When working with Chainlit’s cl.Step class, you might notice that your steps immediately show “Used [tool_name]” even while they’re still running. Here’s how to fix it.
The Problem
When manually creating steps without the async context manager, the step appears as completed immediately:
step = cl.Step(name="transcription", type="tool")
step.input = "some input"
await step.send() # Shows "Used transcription" immediately 😢
await cl.sleep(10)
step.output = "Result"
await step.update()
The Root Cause
The frontend determines the running state by checking the start and end properties. When using async with cl.Step(), these are set automatically. But with manual usage, step.start remains None, causing the frontend to interpret the step as already completed.
The Solution
Set step.start before calling send(), and step.end before the final update():
from chainlit.utils import utc_now
step = cl.Step(name="transcription", type="tool")
step.start = utc_now() # ✨ The magic line
step.input = "some input"
await step.send() # Shows "Using transcription" ✅
await cl.sleep(10)
step.end = utc_now()
step.output = "Result"
await step.update() # Now shows "Used transcription"

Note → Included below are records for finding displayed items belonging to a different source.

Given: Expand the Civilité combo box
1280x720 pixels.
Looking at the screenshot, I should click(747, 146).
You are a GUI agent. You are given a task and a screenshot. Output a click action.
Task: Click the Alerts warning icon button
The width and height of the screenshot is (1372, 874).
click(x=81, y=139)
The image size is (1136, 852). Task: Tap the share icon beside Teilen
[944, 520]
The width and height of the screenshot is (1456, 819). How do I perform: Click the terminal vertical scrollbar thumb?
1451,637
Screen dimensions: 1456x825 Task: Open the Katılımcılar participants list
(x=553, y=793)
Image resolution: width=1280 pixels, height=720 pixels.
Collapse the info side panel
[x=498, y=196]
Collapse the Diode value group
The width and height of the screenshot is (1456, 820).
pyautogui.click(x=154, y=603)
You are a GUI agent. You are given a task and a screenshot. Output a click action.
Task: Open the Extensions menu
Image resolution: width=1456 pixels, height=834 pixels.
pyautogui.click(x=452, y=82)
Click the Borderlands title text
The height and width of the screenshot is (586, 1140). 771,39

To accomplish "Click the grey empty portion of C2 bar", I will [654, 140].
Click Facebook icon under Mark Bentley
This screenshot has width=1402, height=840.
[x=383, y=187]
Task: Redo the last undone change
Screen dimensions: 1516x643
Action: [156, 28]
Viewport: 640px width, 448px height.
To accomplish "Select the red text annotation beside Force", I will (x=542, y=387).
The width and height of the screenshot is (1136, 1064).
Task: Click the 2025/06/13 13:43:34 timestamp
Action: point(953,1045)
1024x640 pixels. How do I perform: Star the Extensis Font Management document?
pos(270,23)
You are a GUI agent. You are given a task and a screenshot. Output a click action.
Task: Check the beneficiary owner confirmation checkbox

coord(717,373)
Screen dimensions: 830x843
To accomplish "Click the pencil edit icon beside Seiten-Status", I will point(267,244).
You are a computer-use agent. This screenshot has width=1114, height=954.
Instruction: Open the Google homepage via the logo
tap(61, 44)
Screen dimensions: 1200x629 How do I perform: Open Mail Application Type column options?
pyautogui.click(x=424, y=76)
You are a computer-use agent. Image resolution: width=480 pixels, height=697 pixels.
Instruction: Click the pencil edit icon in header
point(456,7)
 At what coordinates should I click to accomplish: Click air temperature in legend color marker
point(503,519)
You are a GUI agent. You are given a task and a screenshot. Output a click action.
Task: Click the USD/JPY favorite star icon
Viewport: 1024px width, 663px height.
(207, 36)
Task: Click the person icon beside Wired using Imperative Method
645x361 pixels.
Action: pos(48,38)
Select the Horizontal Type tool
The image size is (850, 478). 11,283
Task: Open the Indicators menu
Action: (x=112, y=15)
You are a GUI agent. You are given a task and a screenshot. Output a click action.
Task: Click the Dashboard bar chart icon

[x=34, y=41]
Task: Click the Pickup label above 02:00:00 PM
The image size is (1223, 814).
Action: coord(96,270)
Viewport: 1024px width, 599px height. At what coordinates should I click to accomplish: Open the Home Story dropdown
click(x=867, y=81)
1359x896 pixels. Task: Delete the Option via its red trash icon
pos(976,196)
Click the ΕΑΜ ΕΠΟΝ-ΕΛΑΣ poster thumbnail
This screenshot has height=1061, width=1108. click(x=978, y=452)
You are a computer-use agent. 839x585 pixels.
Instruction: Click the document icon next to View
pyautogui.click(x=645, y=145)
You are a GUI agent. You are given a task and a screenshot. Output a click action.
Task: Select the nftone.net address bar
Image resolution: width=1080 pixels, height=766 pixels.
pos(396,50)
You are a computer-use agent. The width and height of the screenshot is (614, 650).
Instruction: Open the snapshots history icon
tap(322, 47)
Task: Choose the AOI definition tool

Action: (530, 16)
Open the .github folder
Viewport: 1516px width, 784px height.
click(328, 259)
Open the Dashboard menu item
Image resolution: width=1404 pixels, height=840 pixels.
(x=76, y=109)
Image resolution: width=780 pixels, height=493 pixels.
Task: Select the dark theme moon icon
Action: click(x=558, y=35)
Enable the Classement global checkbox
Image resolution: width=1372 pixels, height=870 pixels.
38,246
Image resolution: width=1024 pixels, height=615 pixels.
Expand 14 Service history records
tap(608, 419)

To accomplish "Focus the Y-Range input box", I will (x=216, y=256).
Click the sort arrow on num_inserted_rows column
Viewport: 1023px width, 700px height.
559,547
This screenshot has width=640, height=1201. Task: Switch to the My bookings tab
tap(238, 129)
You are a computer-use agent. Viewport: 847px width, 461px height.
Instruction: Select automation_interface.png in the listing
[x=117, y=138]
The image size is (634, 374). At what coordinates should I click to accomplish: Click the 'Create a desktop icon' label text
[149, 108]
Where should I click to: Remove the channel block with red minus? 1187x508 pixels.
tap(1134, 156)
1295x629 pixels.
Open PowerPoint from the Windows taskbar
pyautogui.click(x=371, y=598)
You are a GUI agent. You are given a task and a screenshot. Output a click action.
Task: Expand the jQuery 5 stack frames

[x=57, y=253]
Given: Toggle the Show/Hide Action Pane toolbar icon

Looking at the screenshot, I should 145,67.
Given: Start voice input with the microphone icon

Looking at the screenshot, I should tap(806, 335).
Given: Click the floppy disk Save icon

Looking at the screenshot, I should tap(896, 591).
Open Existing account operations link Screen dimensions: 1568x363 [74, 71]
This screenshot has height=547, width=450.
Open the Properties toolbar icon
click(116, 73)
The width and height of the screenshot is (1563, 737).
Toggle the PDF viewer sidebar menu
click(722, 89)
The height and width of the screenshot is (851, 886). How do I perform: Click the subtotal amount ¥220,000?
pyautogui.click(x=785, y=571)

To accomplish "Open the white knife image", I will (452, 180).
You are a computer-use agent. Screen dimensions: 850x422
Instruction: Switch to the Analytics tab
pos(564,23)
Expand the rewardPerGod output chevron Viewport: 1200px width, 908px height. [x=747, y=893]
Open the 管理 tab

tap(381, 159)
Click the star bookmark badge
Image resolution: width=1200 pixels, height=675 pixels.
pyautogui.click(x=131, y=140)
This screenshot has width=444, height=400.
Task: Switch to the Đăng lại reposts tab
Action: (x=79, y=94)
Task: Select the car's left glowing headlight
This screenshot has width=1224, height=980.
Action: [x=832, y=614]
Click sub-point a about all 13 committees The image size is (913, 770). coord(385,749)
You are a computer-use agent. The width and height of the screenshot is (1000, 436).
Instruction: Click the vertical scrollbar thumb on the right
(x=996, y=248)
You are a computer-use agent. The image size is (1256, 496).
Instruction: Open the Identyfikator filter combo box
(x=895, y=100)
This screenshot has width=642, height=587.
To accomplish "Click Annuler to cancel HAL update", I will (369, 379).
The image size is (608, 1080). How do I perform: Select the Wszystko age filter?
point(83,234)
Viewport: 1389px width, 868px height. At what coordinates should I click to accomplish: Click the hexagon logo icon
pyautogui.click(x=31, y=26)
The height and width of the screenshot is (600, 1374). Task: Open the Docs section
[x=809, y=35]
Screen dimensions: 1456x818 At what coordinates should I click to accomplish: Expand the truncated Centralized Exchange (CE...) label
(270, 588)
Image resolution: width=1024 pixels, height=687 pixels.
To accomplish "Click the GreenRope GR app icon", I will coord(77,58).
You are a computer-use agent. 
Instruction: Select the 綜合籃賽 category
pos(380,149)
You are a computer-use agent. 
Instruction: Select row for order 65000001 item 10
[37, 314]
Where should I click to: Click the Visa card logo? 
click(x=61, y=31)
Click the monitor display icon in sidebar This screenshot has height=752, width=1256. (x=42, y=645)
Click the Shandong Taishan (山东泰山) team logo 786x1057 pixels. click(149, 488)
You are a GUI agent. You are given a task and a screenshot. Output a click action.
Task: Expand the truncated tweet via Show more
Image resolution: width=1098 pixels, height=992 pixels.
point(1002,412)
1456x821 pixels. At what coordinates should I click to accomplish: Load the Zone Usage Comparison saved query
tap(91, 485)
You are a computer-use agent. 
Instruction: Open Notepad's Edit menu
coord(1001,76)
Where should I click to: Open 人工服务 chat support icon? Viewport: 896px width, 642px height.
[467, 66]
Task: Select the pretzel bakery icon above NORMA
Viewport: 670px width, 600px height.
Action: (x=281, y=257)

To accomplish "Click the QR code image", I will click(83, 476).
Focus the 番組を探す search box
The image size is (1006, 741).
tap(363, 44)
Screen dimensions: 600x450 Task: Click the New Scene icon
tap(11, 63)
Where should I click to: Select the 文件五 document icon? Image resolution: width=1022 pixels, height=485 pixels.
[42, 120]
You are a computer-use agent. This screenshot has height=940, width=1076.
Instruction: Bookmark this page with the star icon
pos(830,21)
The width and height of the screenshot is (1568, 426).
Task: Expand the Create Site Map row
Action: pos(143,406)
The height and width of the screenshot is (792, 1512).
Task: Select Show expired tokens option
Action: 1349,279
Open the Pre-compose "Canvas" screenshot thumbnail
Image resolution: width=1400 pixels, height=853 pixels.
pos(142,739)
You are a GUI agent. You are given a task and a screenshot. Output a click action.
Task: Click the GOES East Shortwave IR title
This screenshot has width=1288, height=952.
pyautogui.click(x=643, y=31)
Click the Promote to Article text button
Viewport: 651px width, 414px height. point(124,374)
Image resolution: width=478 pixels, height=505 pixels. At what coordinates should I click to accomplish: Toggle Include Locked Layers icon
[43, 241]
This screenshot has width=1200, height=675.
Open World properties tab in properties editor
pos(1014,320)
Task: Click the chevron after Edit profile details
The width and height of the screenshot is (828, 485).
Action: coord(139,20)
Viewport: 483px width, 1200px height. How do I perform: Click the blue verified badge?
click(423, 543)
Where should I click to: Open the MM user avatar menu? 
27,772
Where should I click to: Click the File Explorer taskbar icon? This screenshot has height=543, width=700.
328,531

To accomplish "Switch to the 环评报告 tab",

Why Not Use the Context Manager?
The async context manager (async with cl.Step() as step:) handles this automatically. But sometimes you can’t use it—for example, when the step lifecycle spans multiple functions or callbacks. In those cases, manual start/end management is the way to go.
TL;DR
| Property | When to Set | Effect |
|---|---|---|
step.start = utc_now() |
Before send() |
Shows “Using” |
step.end = utc_now() |
Before final update() |
Shows “Used” |
Import utc_now from chainlit.utils and you’re good to go.